Dynamics of Body Composition and Metabolic Risk in Adolescents With Obesity Under GLP-1 Receptor Agonist Therapy.
Acta Paediatr · 2026
Last updated 2026-05-28In a study of 67 adolescents with obesity, 61.2% received GLP-1 drugs like liraglutide or semaglutide alongside lifestyle changes. Those on GLP-1 drugs saw greater improvements in body mass index (BMI) z-scores (-0.34 vs. -0.07) and muscle-to-fat ratio (0.41 vs. 0.13) compared to those who did not. Longer treatment duration was linked to better BMI and muscle-to-fat ratio results, and these improvements were tied to better blood sugar control, blood pressure, and cholesterol.

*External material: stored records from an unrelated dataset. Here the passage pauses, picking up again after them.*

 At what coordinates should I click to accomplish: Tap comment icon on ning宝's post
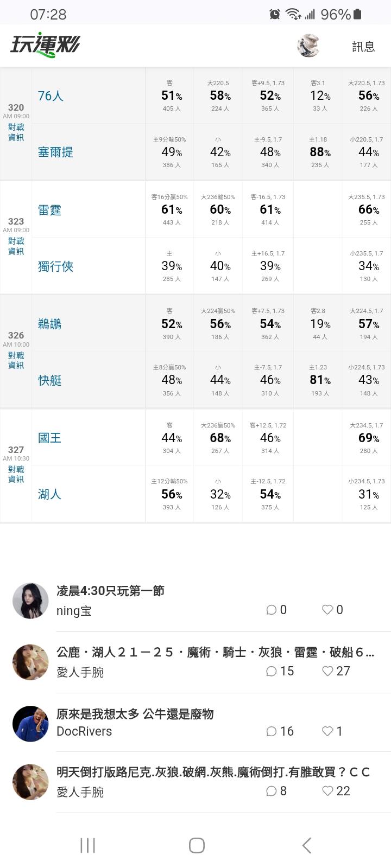(x=272, y=610)
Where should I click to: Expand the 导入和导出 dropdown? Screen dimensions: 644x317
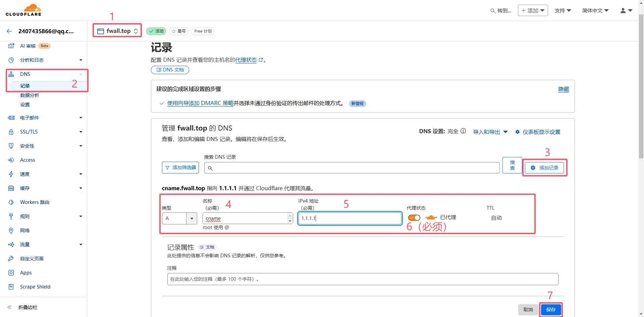490,132
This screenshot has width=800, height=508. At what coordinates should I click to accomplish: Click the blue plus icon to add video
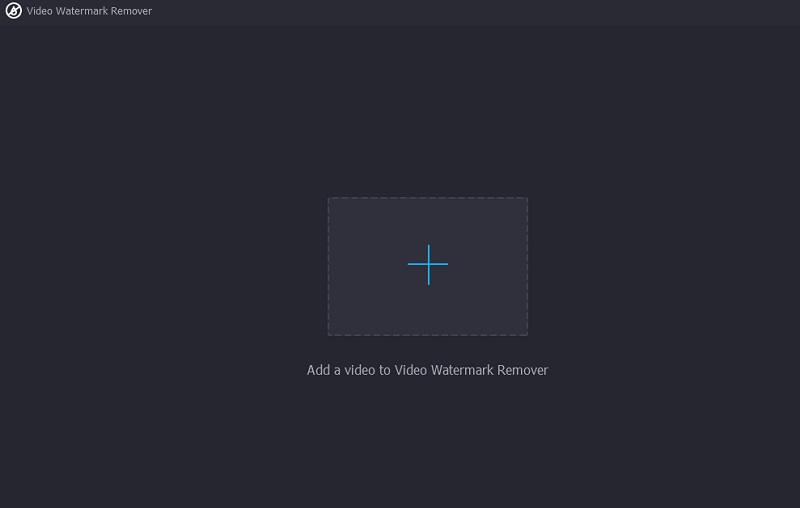428,264
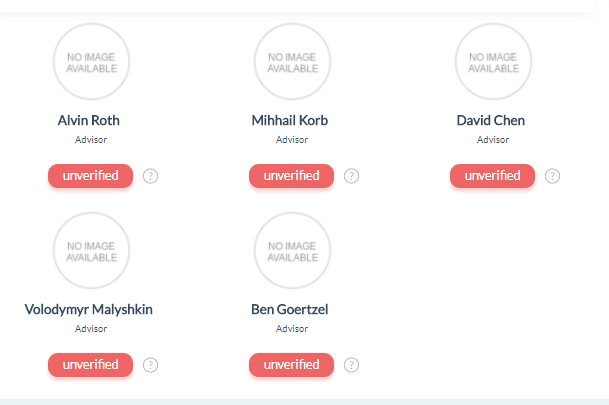This screenshot has width=609, height=405.
Task: Select the Ben Goertzel name link
Action: coord(290,310)
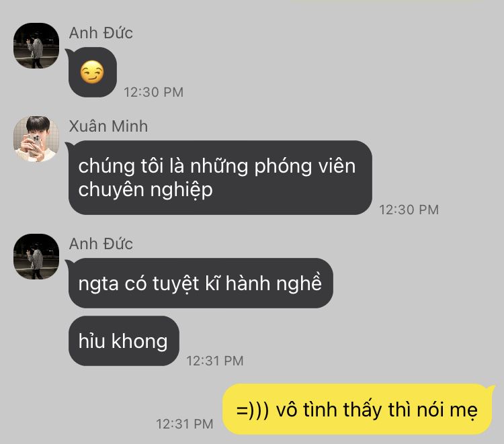Click the word 'khong' in the short bubble

point(140,341)
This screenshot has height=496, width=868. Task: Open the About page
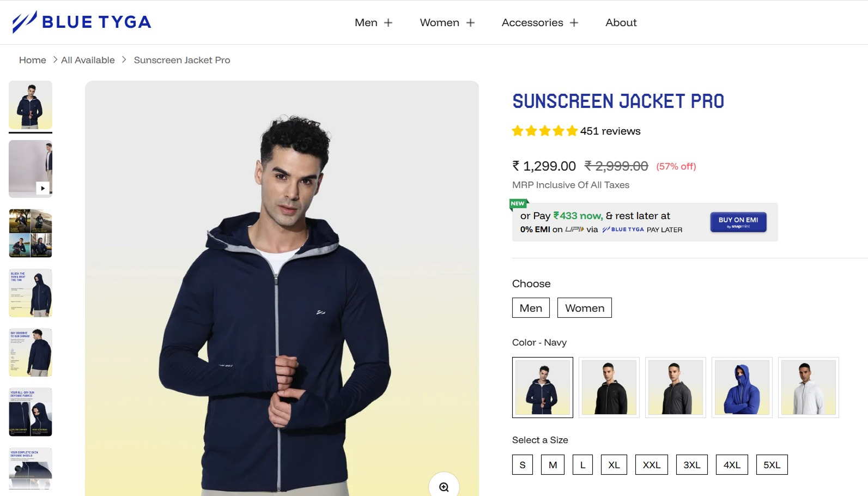click(621, 23)

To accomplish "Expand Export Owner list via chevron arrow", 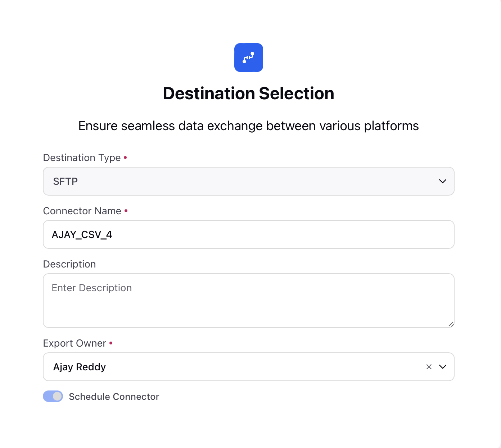I will pos(442,367).
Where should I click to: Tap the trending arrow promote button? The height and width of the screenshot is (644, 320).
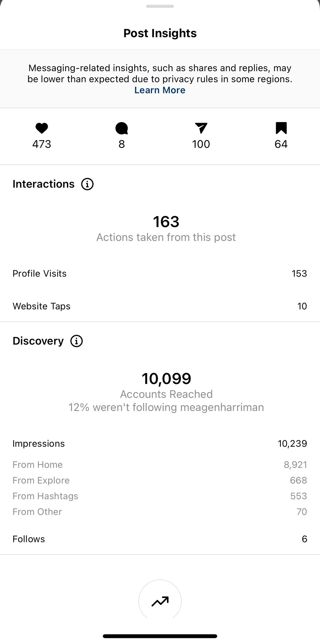coord(160,601)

AI summary of the abstract below.
| Journal | Acta Paediatr, 2026 |
|---|---|
| Citations | 0 |
| Molecules | — |
| Conditions studied | Obesity |
Abstract
AIM: To explore changes in body composition in adolescents with obesity treated with glucagon-like peptide-1 receptor agonist (GLP-1 RA) and their association with metabolic syndrome (MetS) components.

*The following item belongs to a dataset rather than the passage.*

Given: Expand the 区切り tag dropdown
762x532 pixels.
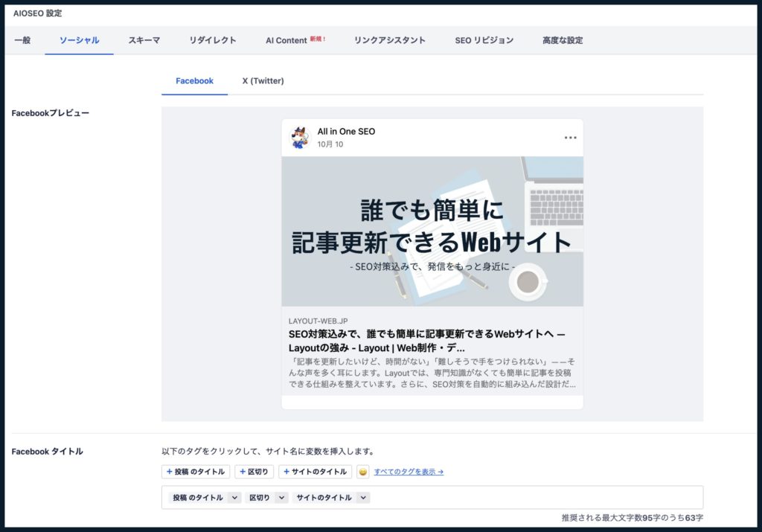Looking at the screenshot, I should point(281,497).
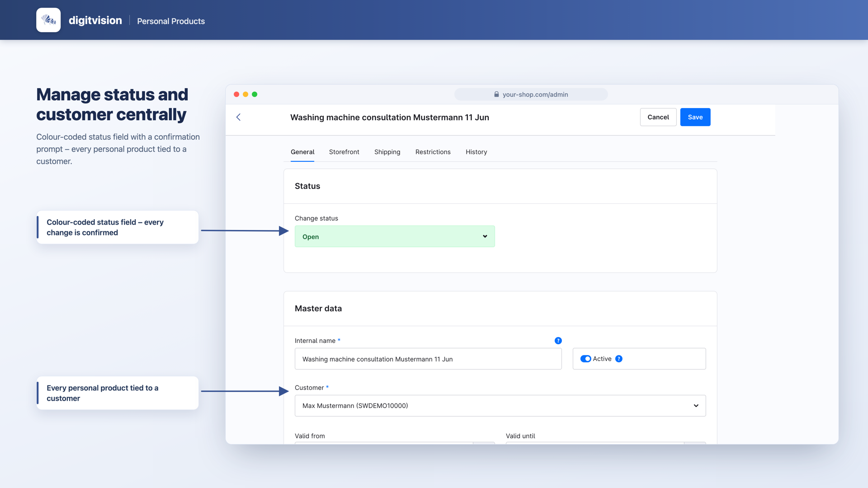
Task: Click the digitvision logo icon
Action: 48,20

METHODS: This real-world retrospective study included adolescents (12-18 years) with obesity who received multidisciplinary lifestyle-based obesity care between 2020 and 2024. GLP-1 RA therapy (liraglutide or semaglutide) was prescribed and dosed on an individualised basis. BMI and muscle-to-fat ratio (MFR) z-scores (by bioimpedance), and MetS components (glucose intolerance, hypertension, and dyslipidemia) were evaluated and compared with patients not receiving GLP-1 RA at corresponding time points. Multivariable regression analyses adjusted for sex, age, physical activity, and length of follow-up evaluated contributors for improvement in body composition.

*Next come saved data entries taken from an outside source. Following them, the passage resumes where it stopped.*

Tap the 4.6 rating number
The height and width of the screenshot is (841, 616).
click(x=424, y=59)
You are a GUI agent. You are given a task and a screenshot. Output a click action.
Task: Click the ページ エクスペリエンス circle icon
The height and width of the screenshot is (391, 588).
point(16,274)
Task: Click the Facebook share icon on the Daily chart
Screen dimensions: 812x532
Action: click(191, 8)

RESULTS: Of 67 eligible adolescents, 41 (61.2%) received GLP-1 RA therapy. The GLP-1 RA-treated group experienced greater improvements in BMI z-scores (-0.34 [-0.57, -0.07] vs. -0.07 [-0.17, 0.05], p < 0.001), and MFR z-scores (0.41 [0.12, 0.56] vs. 0.13 [0.01, 0.25], p = 0.007) compared to those without GLP-1 RA therapy. GLP-1 RA treatment duration was identified as the sole contributor to BMI and MFR z-score improvements (R = 0.515, p < 0.001 and R = 0.231, p = 0.012, respectively). A 0.25-unit decrease in BMI z-score and a 0.25-unit increase in MFR z-score were associated with 2.8-fold and 1.8-fold higher odds of MetS component improvement, respectively.
CONCLUSION: Adolescents with obesity under GLP-1 RA therapy combined with lifestyle intervention demonstrated improvements in body composition and MetS components.